Name Shield for Mohel Who Gave Herpes to Baby

(CN) - A New York City newspaper cannot have the name of the mohel who infected a baby boy with the herpes simplex virus during a circumcision ritual, a state appeals court ruled.

After the infection, the New York City Department of Health and Mental Hygiene issued an alert in December 2012. It stated that 12 infant boys were infected over a 13-year period during a circumcision using the "metzitzah b'peh" method.

That version of the ritual involves the mohel, who performs the ceremony, making direct oral contact with the circumcision wound.

Reporter Paul Berger and his newspaper, the Jewish Daily Forward, asked the department for the mohel's identity in a Freedom of Information Law (FOIL) request, which was denied, according to court records.

Berger was seeking information on the infection that took place in December 2012. In the days following the circumcision, herpes lesions reportedly appeared on the baby's penis.

Berger's administrative appeal failed on the grounds that the mohel's privacy would be violated because the request sought information about his medical condition.

The request was also denied by Queens County Supreme Court and, on March 9, by the Brooklyn-based New York Appellate Division's Second Department.

In an unsigned opinion, a four-member panel of appellate justices stated that the relevant law "expressly exempts from disclosure records that 'if disclosed would constitute an unwarranted invasion of personal privacy.'"

"Here, inherent in Berger's request for 'the name of the mohel who infected an infant with HSV-1 during ritual circumcision in December 2012' is that the mohel is himself infected with, or a carrier of, the HSV-1 virus," the ruling states.

Therefore, Berger and the Forward's assertion that they are only seeking the mohel's name, not his medical history, is "without merit," according to the justices.

Before this infection occurred, the New York City Board of Health mandated that the health risks of the practice must be disclosed to parents. Ten infected babies were hospitalized, and one died.

While a federal judge ruled in 2013 that consent forms did not violate mohels' religious freedom, the Second Circuit remanded the case in 2014 for review as "subject to strict scrutiny under the Free Exercise Clause."

## EXTRACTED MATERIAL

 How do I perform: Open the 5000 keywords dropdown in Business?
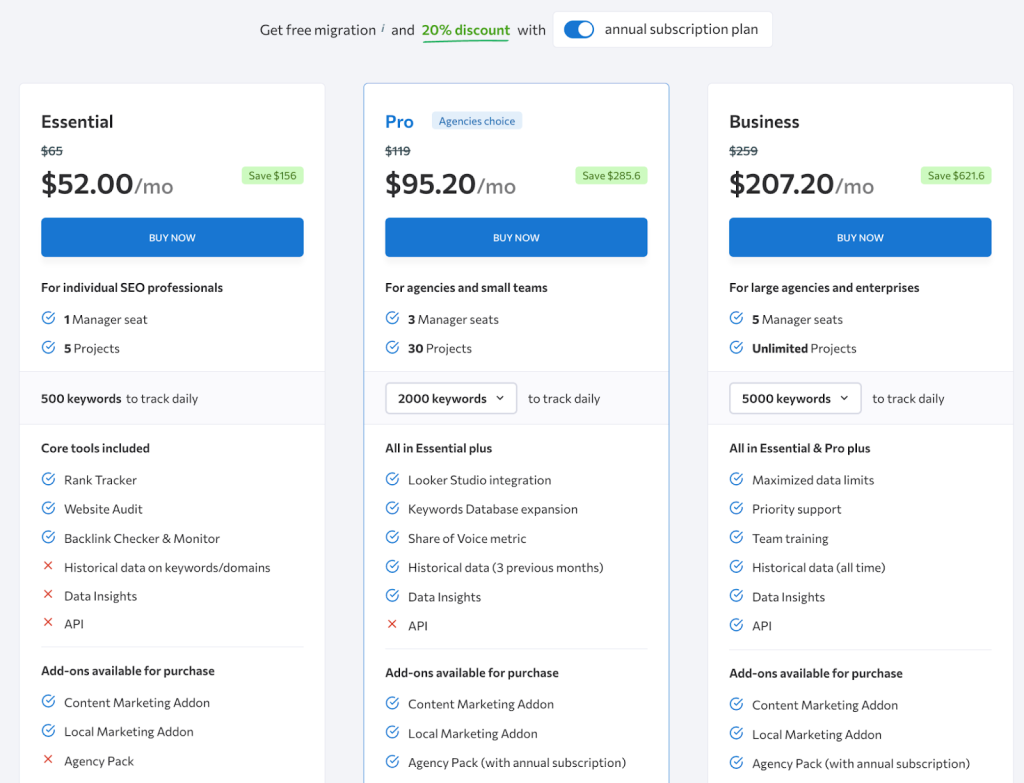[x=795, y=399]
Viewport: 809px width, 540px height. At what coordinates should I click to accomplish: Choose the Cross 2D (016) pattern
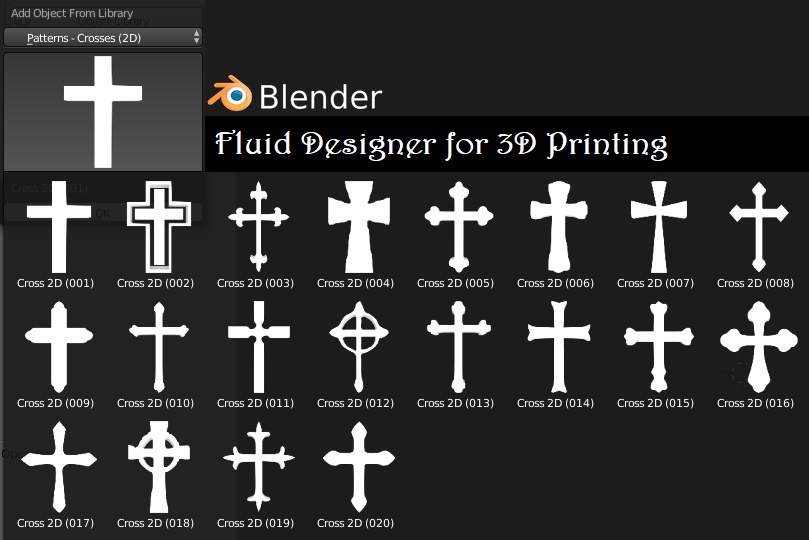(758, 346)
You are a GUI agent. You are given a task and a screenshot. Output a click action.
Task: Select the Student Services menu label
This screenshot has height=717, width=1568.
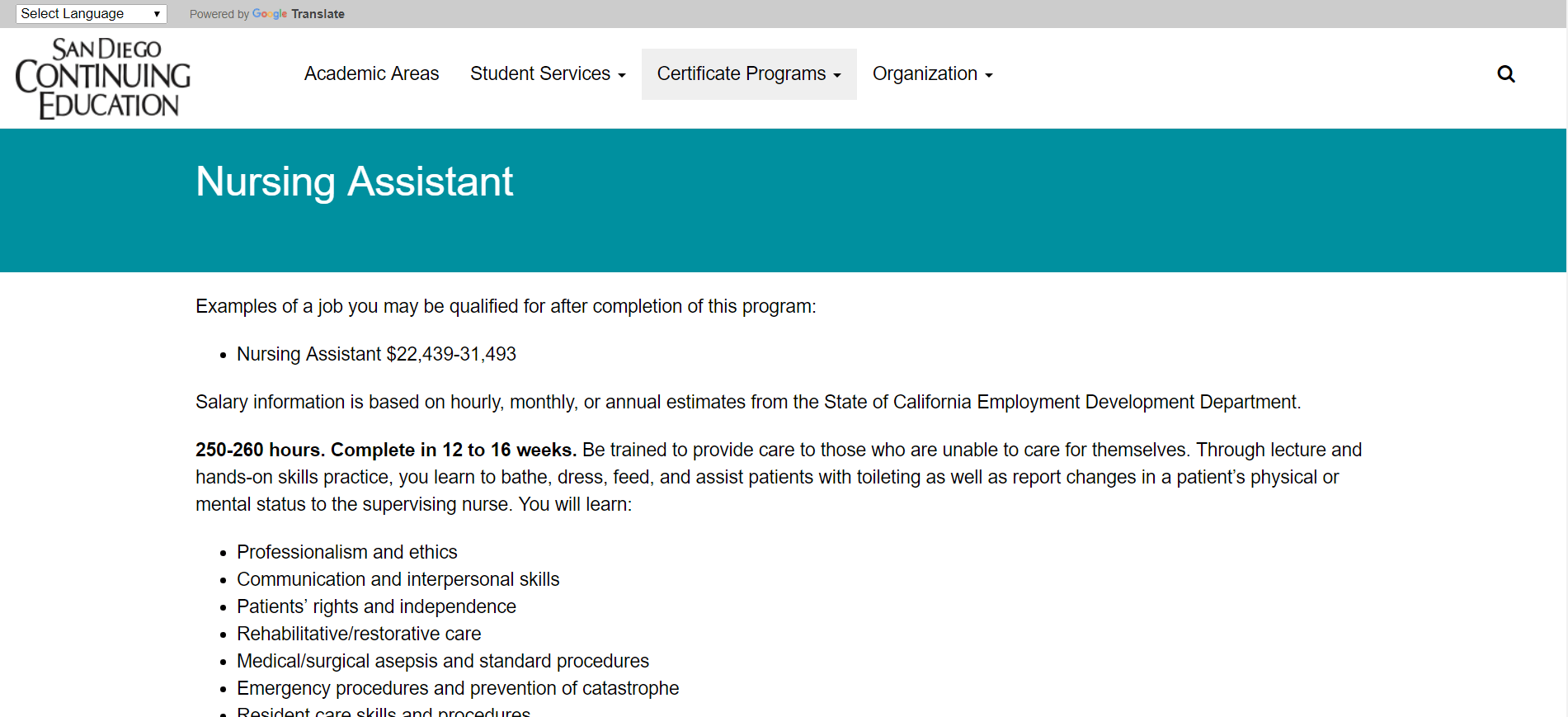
==
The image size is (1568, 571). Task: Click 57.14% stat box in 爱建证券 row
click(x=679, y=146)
...
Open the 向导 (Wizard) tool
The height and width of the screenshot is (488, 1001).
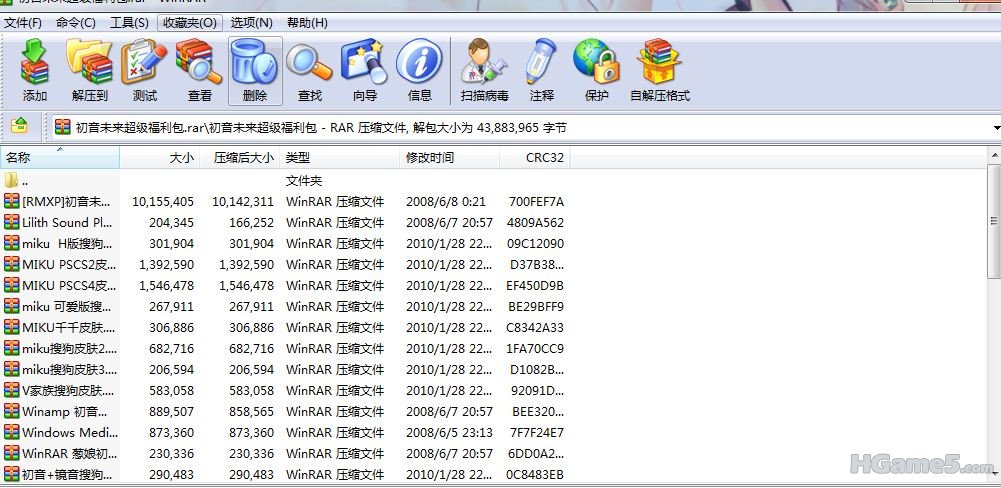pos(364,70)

## TASK SET
[a] Set down everything in the article on the mohel ruling from "Reporter Paul Berger" down to "Division's Second Department.".
[b] According to the article on the mohel ruling, why did Berger's administrative appeal fail? Answer in one to three sentences.
[c] In the article on the mohel ruling, how many infant boys did the health department's December 2012 alert say were infected over a 13-year period?
The lines have no connection to the article on the mohel ruling.

## ANSWERS TO THE EXERCISE
[a]
Reporter Paul Berger and his newspaper, the Jewish Daily Forward, asked the department for the mohel's identity in a Freedom of Information Law (FOIL) request, which was denied, according to court records.

Berger was seeking information on the infection that took place in December 2012. In the days following the circumcision, herpes lesions reportedly appeared on the baby's penis.

Berger's administrative appeal failed on the grounds that the mohel's privacy would be violated because the request sought information about his medical condition.

The request was also denied by Queens County Supreme Court and, on March 9, by the Brooklyn-based New York Appellate Division's Second Department.

[b] Berger's administrative appeal failed because disclosing the mohel's name would violate the mohel's privacy. The request sought information about his medical condition.

[c] 12 infant boys.